July 31, 2008

Miriam Toews

A funny, insightful writer and one of the nicest people you'll meet anywhere. If you get the chance, check her out:

The Vancouver International Writers Festival and Random House of Canada present Miriam Toews. The bestselling author of A Complicated Kindness and Summer of My Amazing Luck will read from her new book, The Flying Troutmans. Appearing on the same bill will be Joan Barfoot, author of the Scotiabank Giller Prize shortlisted Luck and a new novel Exit Lines.

7:30 pm, Monday September 15
Granville Island Stage
1585 Johnston Street

Tickets $15/$13 plus $2.00 facility surcharge. Tickets on sale August 5 at VancouverTix: 604.629.VTIX (8849 or www.vancouvertix.com). For information call 604.681.6330.

July 23, 2008


I know I've said this ad nauseum, but 300 is a terrible film. Pointless, silly, a wretched misuse of cinema--aside from the one moment I concede to my friend Sam, when the mighty elephant goes splat. But that's a lot of horse shit to sit through to get to that one moment.

Now, this new film Watchmen made by the same people looks like it has promise. Great graphic novel. And I must confess I still enjoy The Smashing Pumpkins. But I worry about the dialog. In 300, someone was announcing their home town every two minutes, usually while expectorating giant wads of spit over their finely combed beards. I guess the writers were concerned the audience would forget the characters' origins (like we cared). I love when the Persian leader pleads to their Greek sense of logic, to which Leonidas responds something to the effect of "We're Sparta". My, that's clever. Woo them with your logic, oh great king.

I hope these filmmakers try for something beyond style with this next one.

July 15, 2008

An Excerpt...

Been working on a novel and finding it excruciating at times. Thought I'd post a benign enough excerpt for the two or three of you that actually come by and read this blog every once in awhile.

Spartan leans against the American border like an unwanted immigrant. Two crossings on either side of town, two rivers that swell into each other and glide south. All things migrate. The largest mountain in the valley, Galena, a pock-faced chunk of rock rising a mile into the sky, is more American than Canadian. Locals cross into the States for shopping, gas, excursions to commit less-honorable deeds at Indian Reservations. The local pulp-mill trucks raw lumber across daily, stacked on the backs of groaning, dusty machines.

When the dry scrub under pine trees combusts from Summer's heat, both sides of the border eye their lines warily, waiting for the flames to find their way across the forty-ninth parallel, change ownership.

Spartan is disconnected from the big cities. It bleeds into America with its rivers. Draft-dodgers from the Vietnam War catch the evening breezes funneling up from a home country no longer their own, sitting at the windows of homes built on the easy slopes of Fife. Hunters and farmers come down from the mountains and drink at pubs with names like Longhorn or Prospector. Fights are brief, vicious.

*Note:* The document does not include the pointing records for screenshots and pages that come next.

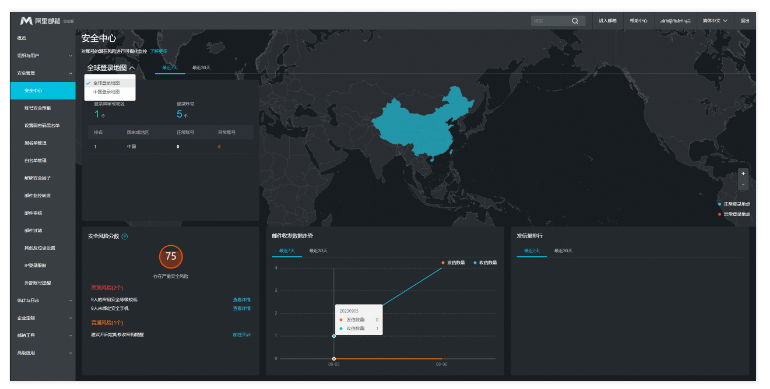Click the orange 75 risk score badge
The image size is (770, 389).
(170, 256)
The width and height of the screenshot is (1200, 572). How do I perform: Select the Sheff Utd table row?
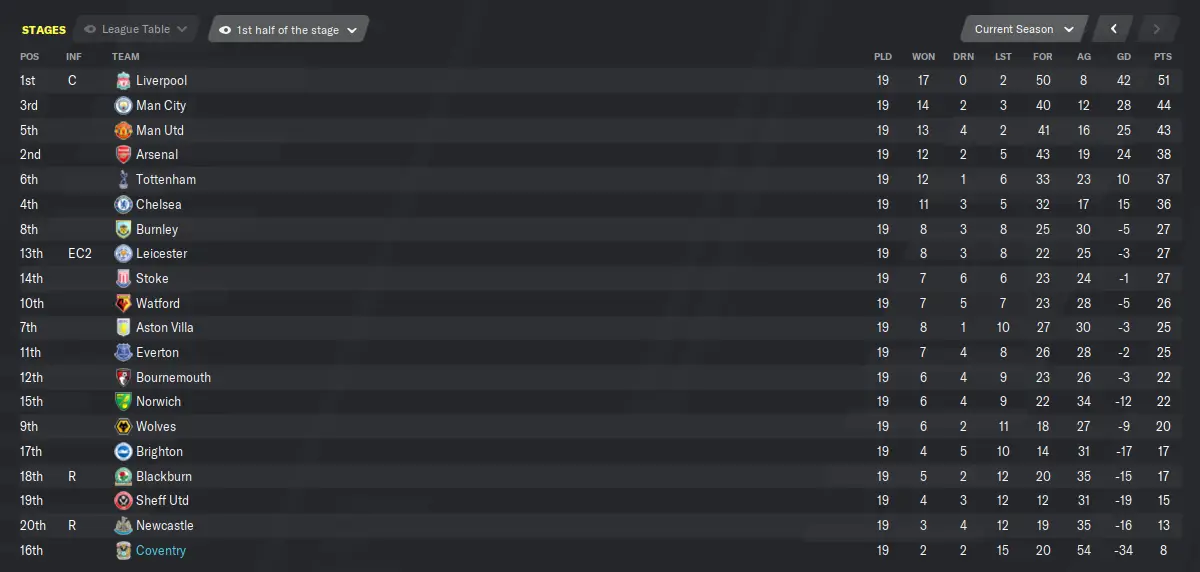600,501
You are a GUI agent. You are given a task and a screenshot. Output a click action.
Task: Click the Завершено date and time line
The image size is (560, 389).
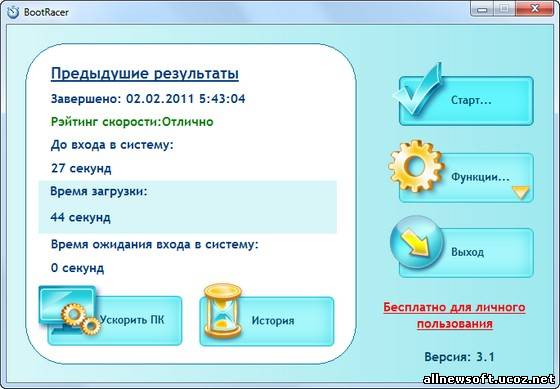pos(148,99)
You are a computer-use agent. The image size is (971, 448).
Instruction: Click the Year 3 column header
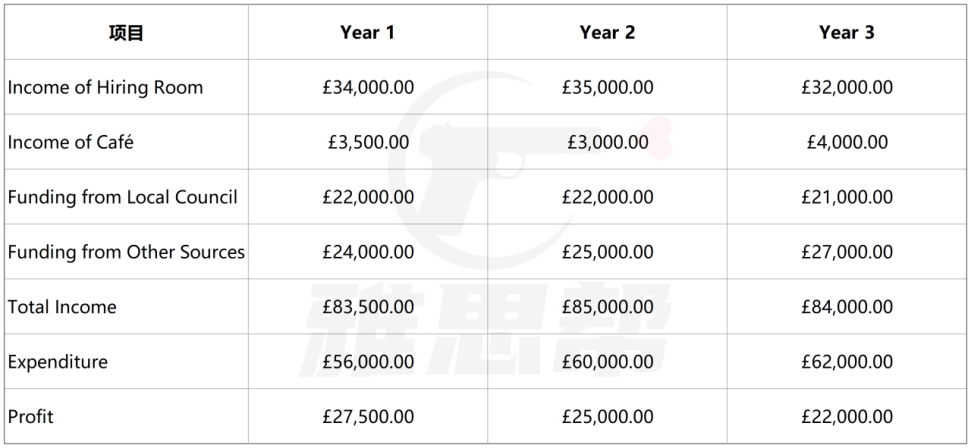847,33
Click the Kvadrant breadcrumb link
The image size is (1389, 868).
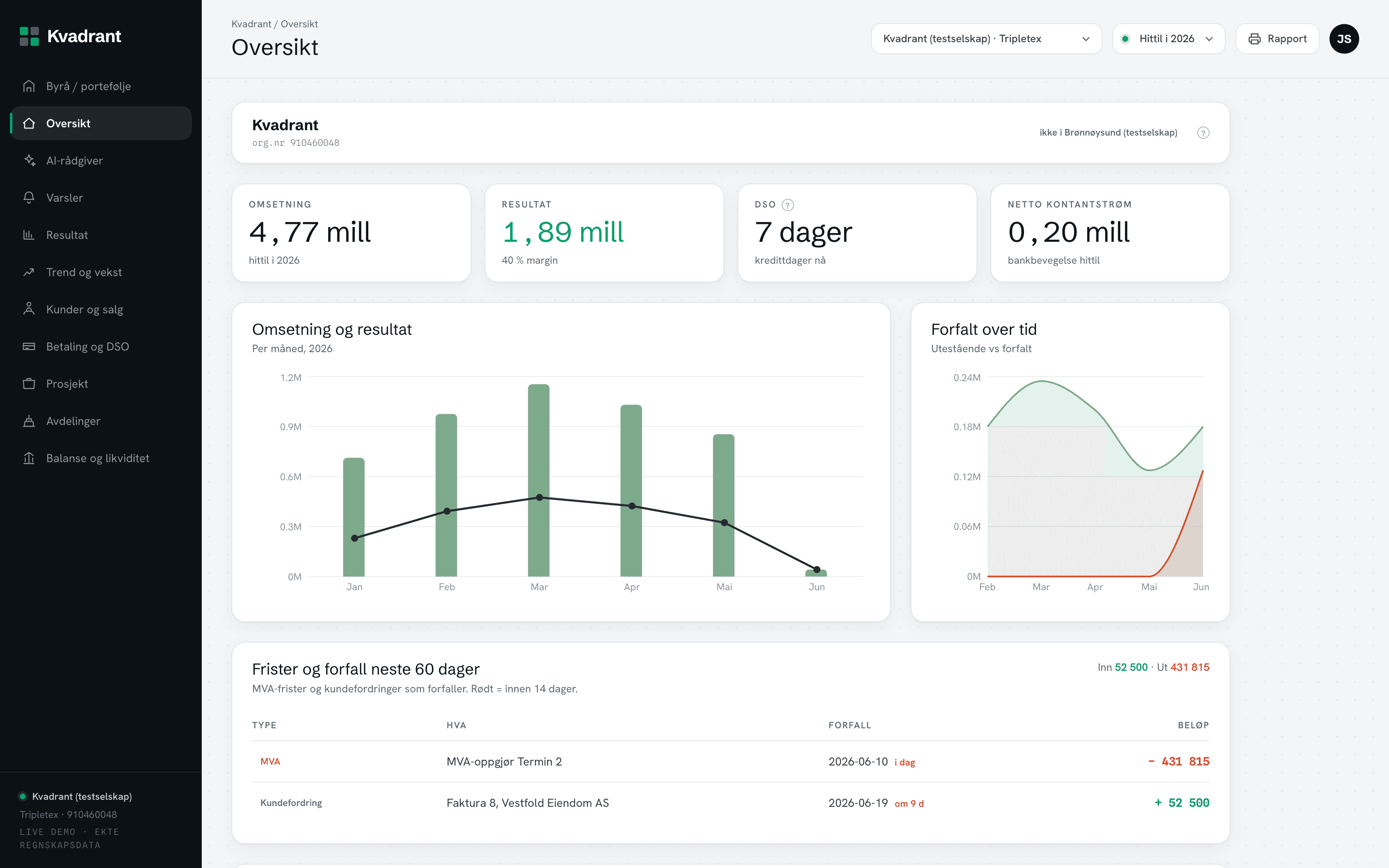coord(251,24)
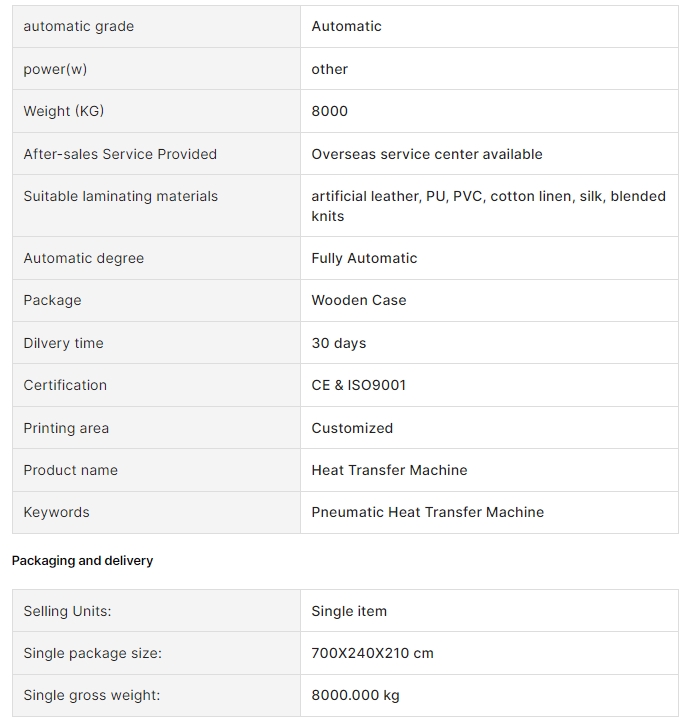This screenshot has height=727, width=688.
Task: Click the "Weight (KG)" label
Action: [x=63, y=111]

A mouth fish-hooked, an eye-socket caved in, the collision of knuckle on teeth.

Churches are full on Sunday mornings, transgressions suppressed behind neckties, confined under dresses. Words spread. Heads turn. A person avoids a certain grocery store for awhile, buys their prescriptions at an alternate pharmacy.

Old Doukhobors drink coffee at a local bistro, growl about sky-rocketing prices, the way nothing is ever as good as the day before. Kids ride bikes, shoot at small animals with pellet guns, collect bottles to exchange for Bazooka Joe gum and Willy Wonka's Wax Lips. The world is small, yet absurdly macroscopic. A landscape of tension felt by young and old alike but never articulated. Lovers hold hand as they walk to the tree-lined banks of the river in City Park. There, hands move to more intimate places, a girl cries out in pleasure and loss. Pleasure and loss and a lack. Spartan.

July 1, 2008

BC Carbon Tax

And so it begins. Our Provincial Carbon Tax precedes a Federal Carbon Tax (a mimicry of the BC idea) which may or may not come into existence. The difference? From what I can tell, the BC government seems to be making an effort to be transparent about where the money goes. They've passed legislation as insurance. Will money actual come back to the taxpayer? Is the tax really "revenue neutral"? Such assurances can only be discerned over time.

The idea of taxing fossil fuels, painful as it initially sounds, carries more positives than negatives. People love to talk about making changes to help the environment, but we're a lazy culture (myself included) and the movement to actually implement changes is slow. On a federal level, the commentary I've heard from our current government about environmental change has been flippant, barely an acknowledgment. They're more concerned with preservation of office than actually doing something worthwhile. So, to see the BC government move forward with policy that enforces change strikes me as bold, risky. When they first suggested the idea of such a tax, no one could have expected the immense increase in oil costs. So the risk with this move carries even more gravity than before. I like the sentiment of such a move.

What does this have to do about writing and the arts? Nothing. Sue me.